You did not cause the anti-Semitic insults about Jews and money, but you caused them to be revived. Not since Julius Rosenberg spied for the Soviet Union has one person so damaged the image and the self-respect of American Jews….
You revived ancient bigotry against our people. You gave credence to the horrid accusations about Jews being untrustworthy and greedy…. You have given the Jew-haters material for a decade of hate gardening. You single-handedly revived the Jew game.
Count me skeptical that the Madoff scandal has or will fuel anti-semitism. (Gelman doesn’t actually say whether the bar mitzvah boy’s story of the Jew game was something that only appeared after Madoff.) I don’t think the scandals of Ivan Boesky or Michael Milken triggered a wave of anti-semitism, nor have the role of Jewish foreign policy advisors in the unpopular Iraq war,
I do agree with Gelman’s passionate condemnation of Madoff — not because it will increase anti-semitism but because it was a betrayal of Jewish ethics.
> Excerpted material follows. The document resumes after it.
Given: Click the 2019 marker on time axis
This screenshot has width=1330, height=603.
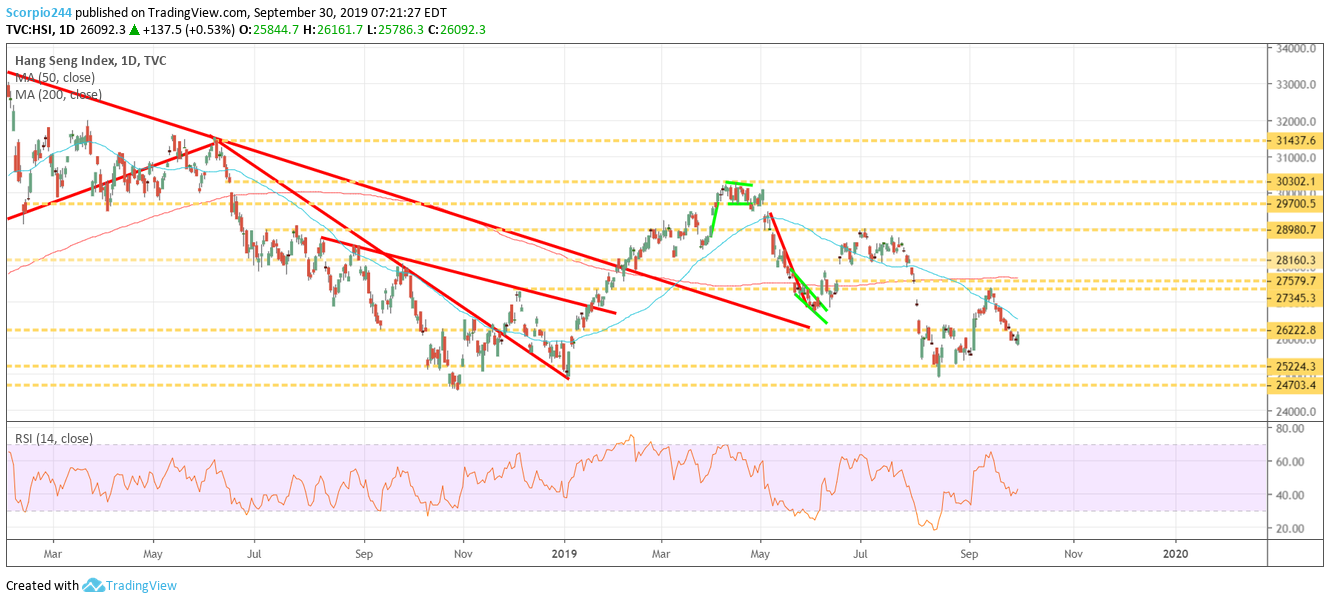Looking at the screenshot, I should [x=565, y=551].
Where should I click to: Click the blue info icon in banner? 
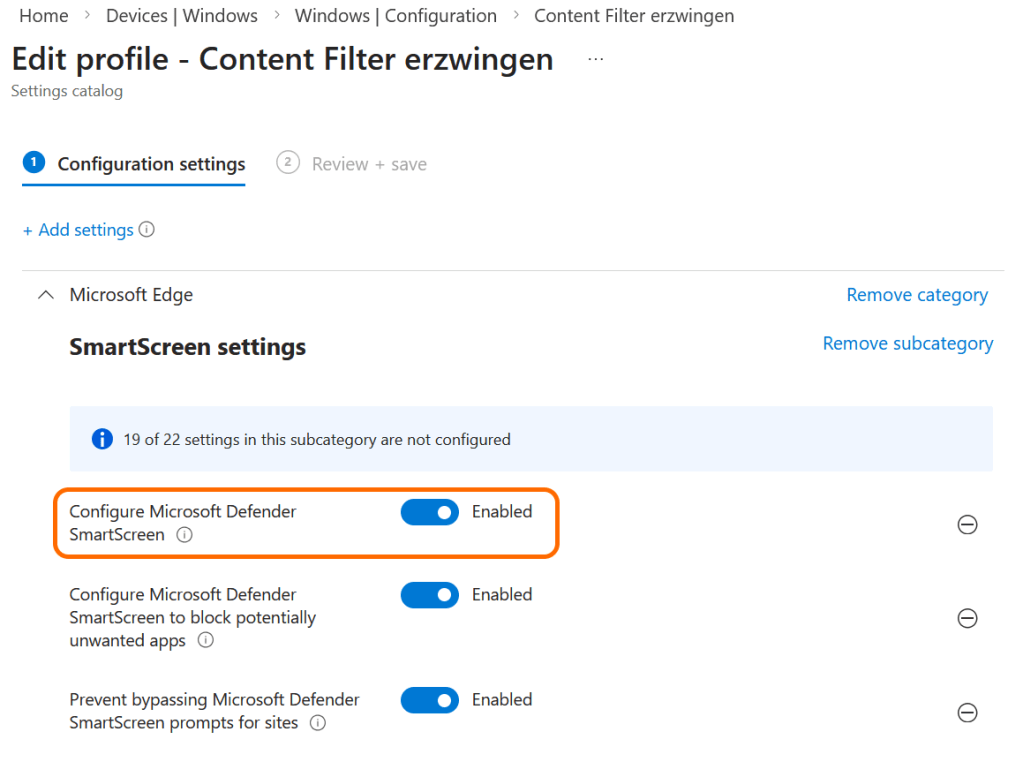pyautogui.click(x=102, y=439)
For me, the “Jewish question” that has been insufficiently tackled is whether many Jewish investors trusted Madoff because of his prominent role in Jewish philanthropy. Did he use his donations to Yeshiva University to help burnish his reputation for integrity?
And — an admittedly hypothetical question — if Yeshiva University had an inkling that they were being so used, would they have had an obligation to turn down his money?